TEXT SECTION:

*-*-*

What does Accenture do? The short answer is simple enough.
“We do everything,” said Ashley Miller, director of Accenture’s San Francisco Innovation Hub.
The longer answer: Accenture is a consulting firm that helps its clients innovate faster than they could alone. They work with plenty of big-name organizations — from Twitter and Pinterest to the Golden State Warriors — and essentially “augment[s] the skills our clients don’t have,” Miller said.
The Warriors, for instance, don’t have a lot of quantum computing expertise on staff. (Understandably.) So the team at Accenture’s San Francisco Innovation Hub — one of 11 such hubs around the country — stays abreast of the latest quantum technology, updating the basketball team on how it could improve its analytics or its app.
Accenture’s focus extends beyond technology implementation, too. The hub offers what Miller calls “innovation architecture” — a team that can handle the entire lifecycle of innovation, from researching and strategizing to 3D-printing prototypes. At a moment’s notice, the house specialists can mock up a VR experience or a smart pillow. (Yes, that’s a real thing; we saw one with our own eyes.)
So, what’s it like to innovate at Accenture? Built In toured their space to get the inside scoop.
THE LOCATION
Accenture’s 120,000-square-foot office spans five floors in Salesforce Tower, the tallest building in San Francisco. Located in the East Cut, the building is “iconic,” says Zoey Farooq, Accenture’s West Media Lead.
It’s no coincidence Accenture chose to open an office here, either. It’s close to many of their clients, first and foremost among the Salesforce. (The company is Salesforce’s top implementation partner.) The surrounding area is studded with Accenture partners, too, including LinkedIn and Twitter.
THE PEOPLE
Globally, Accenture employs about half a million people, and in the Bay Area alone they have about 2,000 employees. The San Francisco Innovation Hub itself has a team of about 200 tech specialists, and Accenture has plans to expand that headcount to 500 in 2020. Current team members work primarily in in-demand fields like engineering, R&D, design and data science.
“Data scientists are incredibly expensive, and very limited,” Miller explained. “There’s a hiring shortage.”
Last year, in fact, LinkedIn reported that more than 150,000 data scientist jobs were unfilled nationwide. The shortage was especially severe in San Francisco.

*-*-*

DATA SEGMENT:
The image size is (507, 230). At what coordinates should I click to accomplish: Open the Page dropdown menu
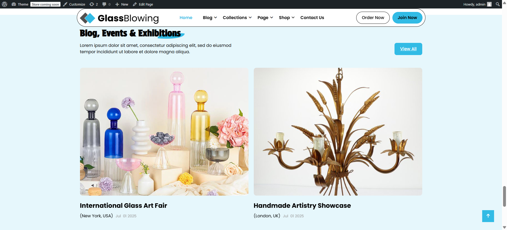265,17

*-*-*

WRITTEN TASK 1:
Why does the profile of Accenture's San Francisco Innovation Hub say the firm opened an office in Salesforce Tower? Answer in one to three sentences.
WRITTEN TASK 2:
Write the next part of the profile of Accenture's San Francisco Innovation Hub, starting after its final sentence.

ANSWER 1:
The building is close to many of Accenture's clients, above all Salesforce, for which Accenture is the top implementation partner. The surrounding area is also filled with Accenture partners, including LinkedIn and Twitter.

ANSWER 2:
This is exactly why the Hub matters — it means Accenture clients don’t have to laboriously hire these types of professionals. Instead, Accenture furnishes them with on-demand tech professionals for key projects.
THE OFFICE
This isn’t a traditional office. Though the Hub has a full-time team, it’s primarily a drop-in resource for consultants across the Bay Area. Though historically, they’ve worked out of their clients’ offices, now they can also bring clients into the Hub and show them firsthand what emerging technology can do. (Accenture prototypes new products in-house, and gets new products from major tech firms like Microsoft before they hit the market.)
Consultants can also stop by solo to learn about new technological frontiers. Collaboration and education are core values here, and it shows in the space, which boasts an open layout and a theater for group virtual reality experiences. Here are some highlights from our recent tour:
The indoor forest
A video screen runs vertically up Accenture’s stairwell, playing footage that looks, at first glance, like a still image of a forest. It’s actually moving footage of redwood trees in Henry Cowell Redwoods State Park and Jedediah Smith Redwoods State Park, though, comprised of “hundreds and hundreds and hundreds of images [from] drones circling around,” Miller said. Look closely, and you can see the tree branches move in the wind. In rainy footage, you can even spot falling droplets.
“We’re bringing the outdoors in,” Miller said — a move that research suggests can boost employee productivity and well-being.
The collaboration-conducive layout
Rumor has it that the Hub is “the most connected office space this side of the Mississippi,” Miller said — that’s thanks primarily to the airy, atrium-like stairwell that connects all five floors. Fire code recommends a maximum of two connected floors in an office, but that didn’t stop Accenture’s designers. They created an elaborate wrap-around firewall to encase the stairs, which allows for unplanned encounters between Accenture’s various teams — a key element in interdepartmental collaboration.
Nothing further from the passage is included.